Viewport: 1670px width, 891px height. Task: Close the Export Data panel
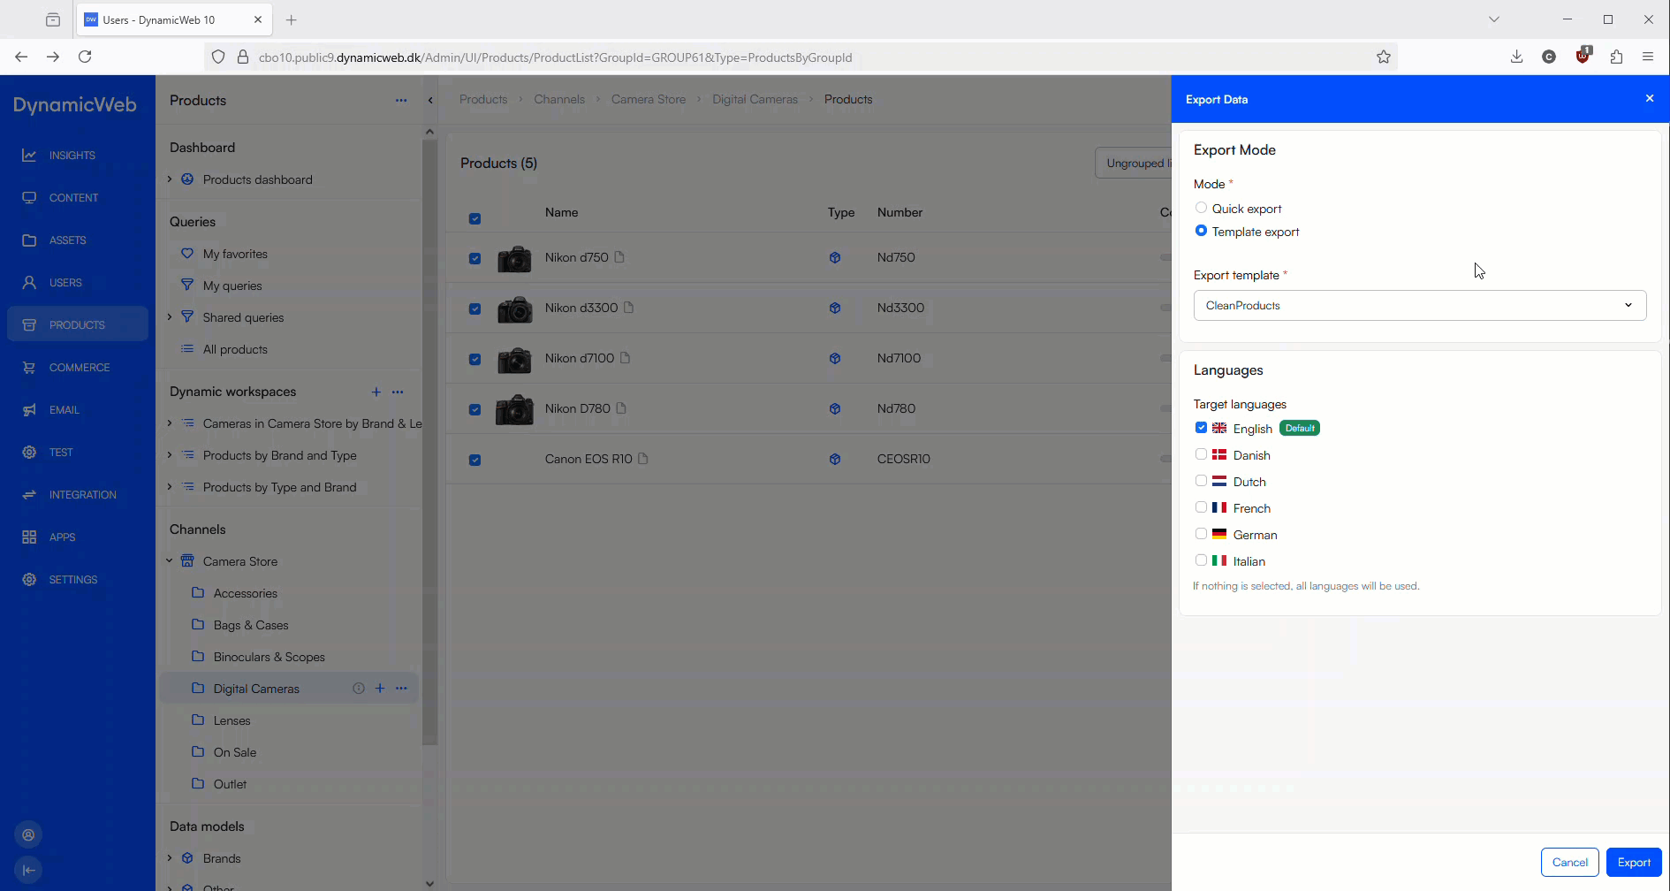(x=1649, y=99)
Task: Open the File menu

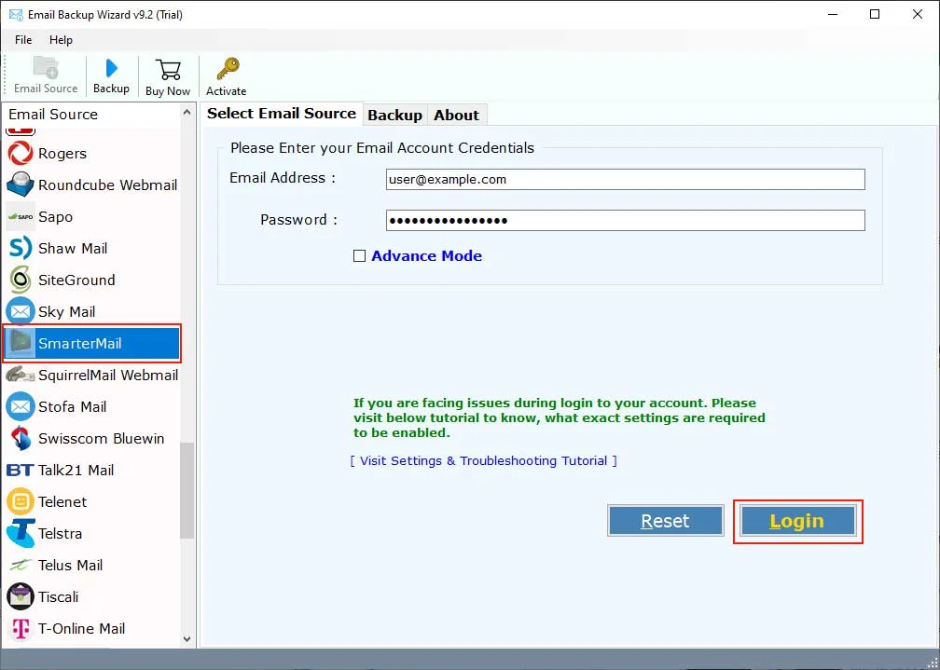Action: (x=22, y=40)
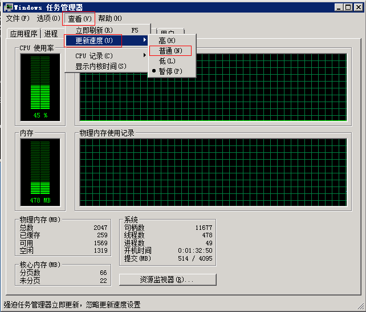This screenshot has height=312, width=366.
Task: Maximize the Task Manager window
Action: (348, 7)
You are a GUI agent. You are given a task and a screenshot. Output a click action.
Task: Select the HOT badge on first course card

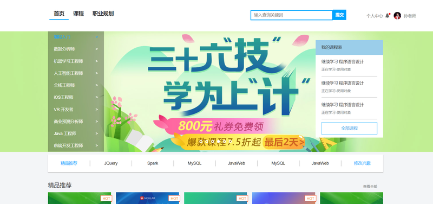point(106,198)
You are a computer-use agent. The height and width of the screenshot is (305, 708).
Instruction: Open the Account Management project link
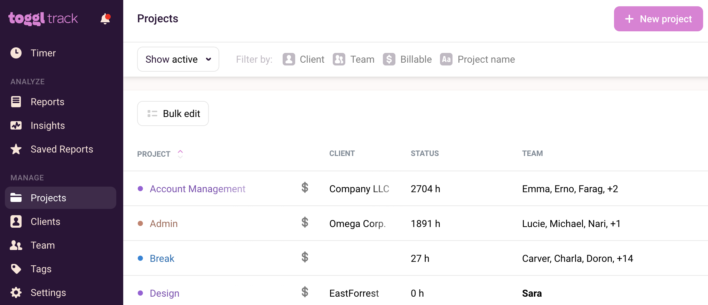[197, 189]
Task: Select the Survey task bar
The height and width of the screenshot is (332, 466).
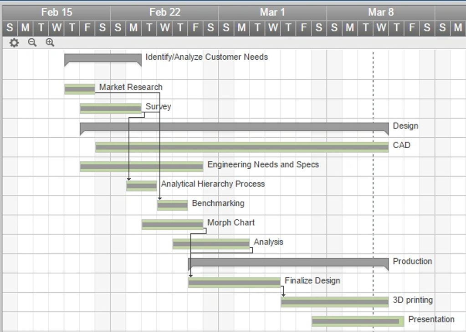Action: pos(111,109)
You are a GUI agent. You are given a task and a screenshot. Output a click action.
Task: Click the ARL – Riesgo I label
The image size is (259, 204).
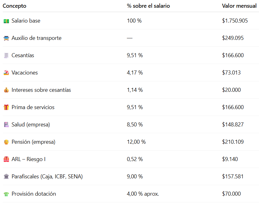tap(28, 159)
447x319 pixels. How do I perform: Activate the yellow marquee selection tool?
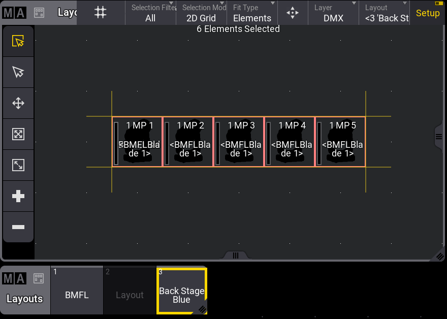(x=18, y=42)
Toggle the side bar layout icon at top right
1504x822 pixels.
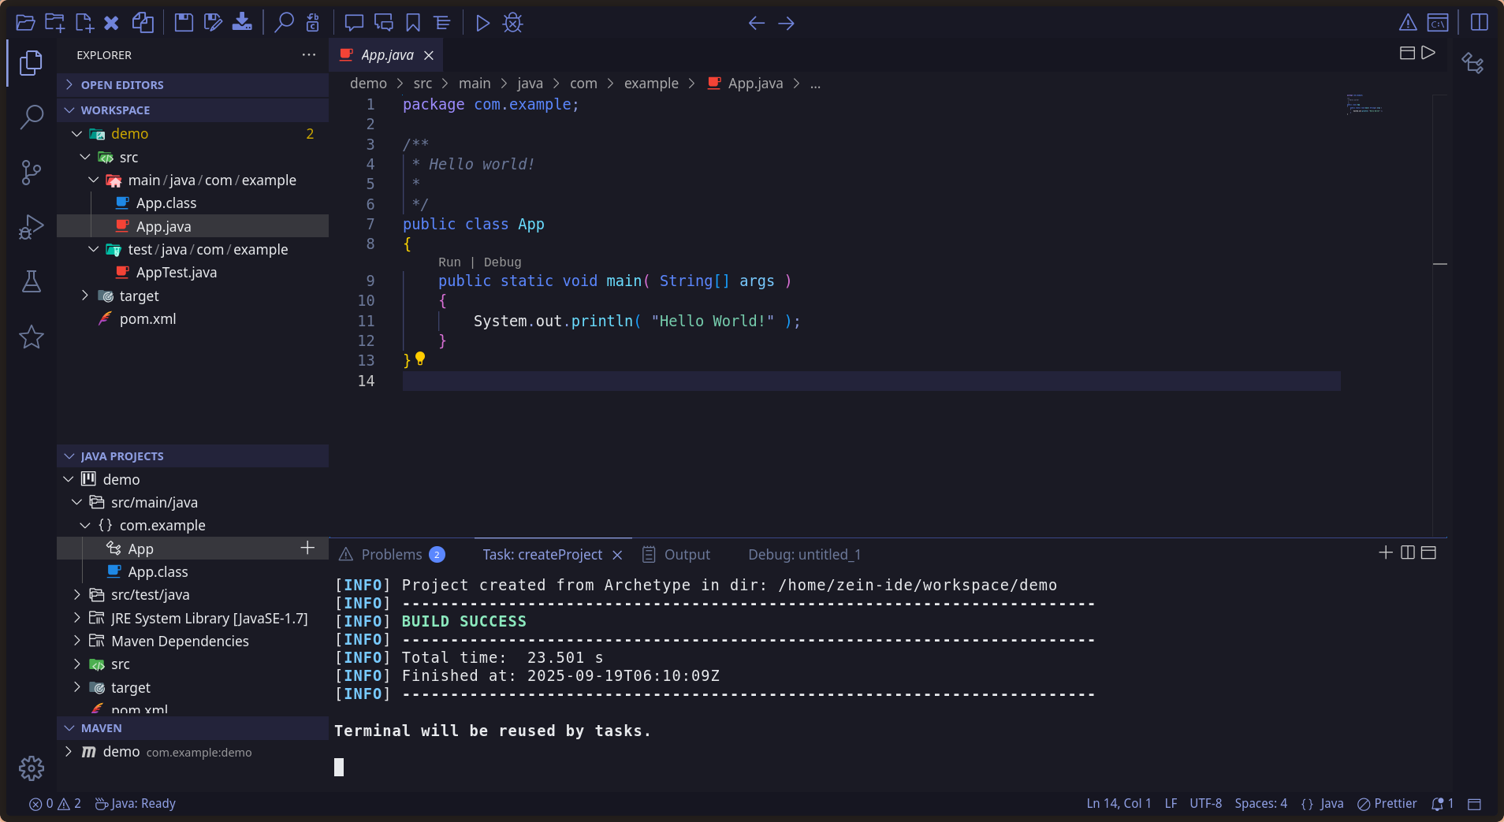pyautogui.click(x=1480, y=23)
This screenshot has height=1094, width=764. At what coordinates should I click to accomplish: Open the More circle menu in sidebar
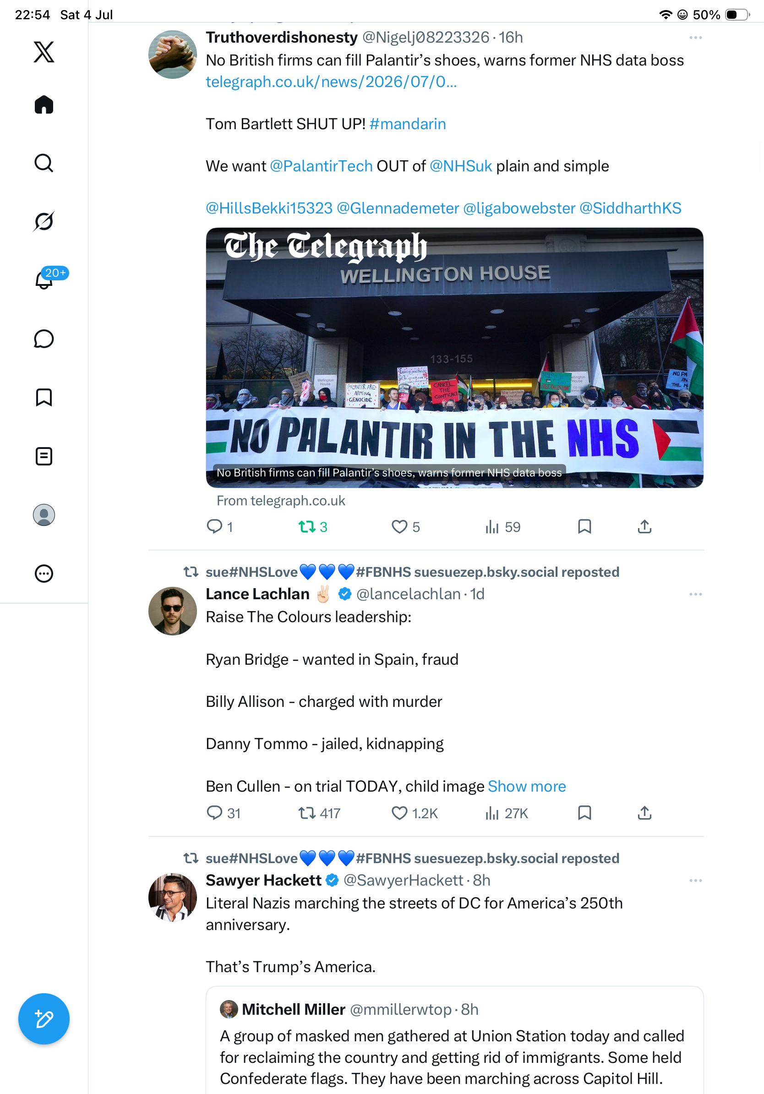[44, 573]
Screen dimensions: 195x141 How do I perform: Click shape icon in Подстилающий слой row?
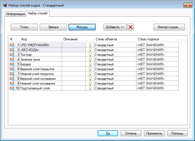click(12, 88)
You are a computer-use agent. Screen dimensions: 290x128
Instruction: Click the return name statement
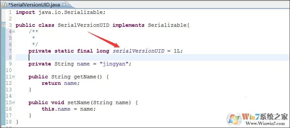click(x=61, y=83)
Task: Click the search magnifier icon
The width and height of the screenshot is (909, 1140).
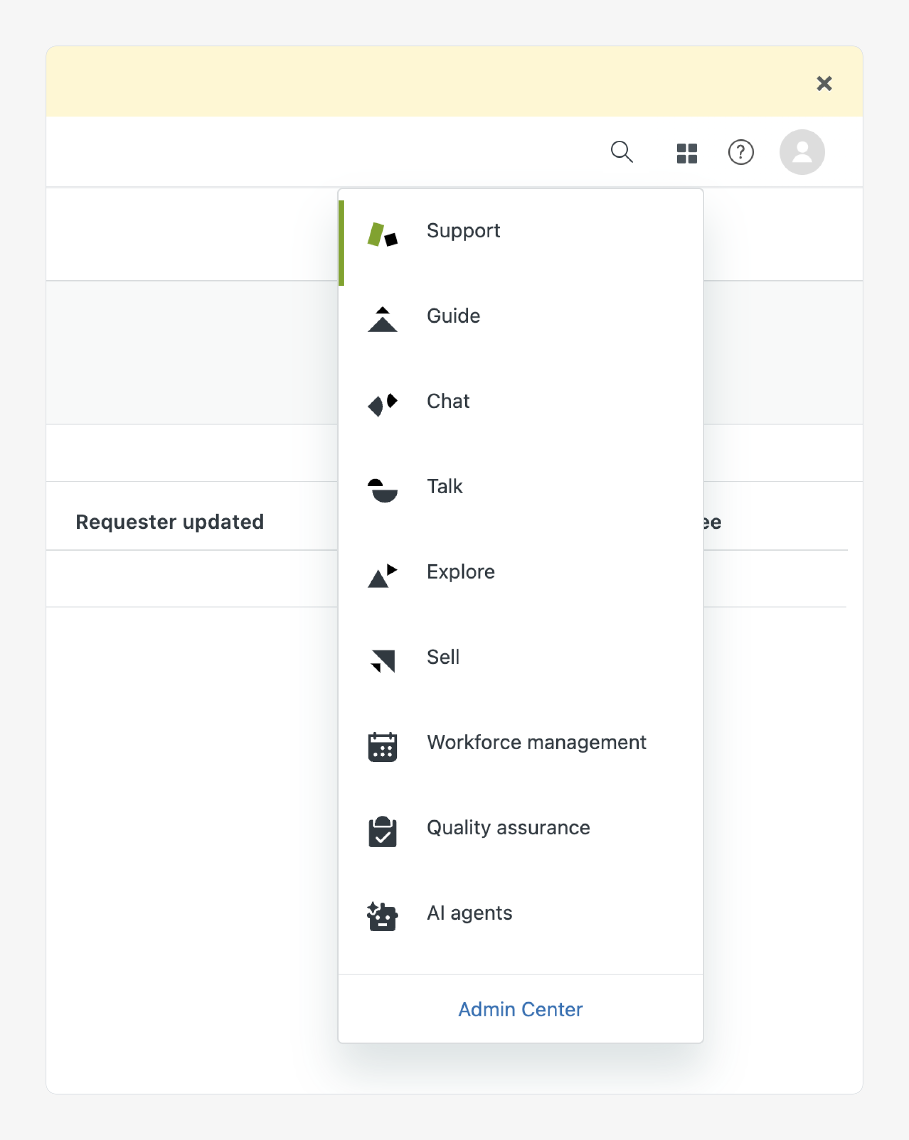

- - - - -

In the copy, include every record exactly and no pictures.

Viewport: 1670px width, 891px height. Task: Close the Export Data panel
(x=1649, y=99)
Task: Open the File menu

Action: (x=22, y=40)
This screenshot has height=312, width=366.
Task: Maximize the Task Manager window
Action: (348, 7)
You are a GUI agent. You are given a task and a screenshot. Output a click action.
Task: Select the HOT badge on first course card

point(106,198)
You are a computer-use agent. The height and width of the screenshot is (305, 708).
Instruction: Open the Account Management project link
[197, 189]
Task: Select the Survey task bar
The height and width of the screenshot is (332, 466).
Action: pos(111,109)
You are a GUI agent. You are given a task and a screenshot. Output a click action.
Task: Click the ARL – Riesgo I label
The image size is (259, 204).
tap(28, 159)
447x319 pixels. How do I perform: Activate the yellow marquee selection tool?
(x=18, y=42)
Toggle the side bar layout icon at top right
1504x822 pixels.
pyautogui.click(x=1480, y=23)
This screenshot has height=1094, width=764. At what coordinates should I click to accomplish: Open the More circle menu in sidebar
[44, 573]
Screen dimensions: 195x141 How do I perform: Click shape icon in Подстилающий слой row?
click(12, 88)
You are a computer-use agent. Screen dimensions: 290x128
Instruction: Click the return name statement
click(x=61, y=83)
Task: Click the search magnifier icon
The width and height of the screenshot is (909, 1140).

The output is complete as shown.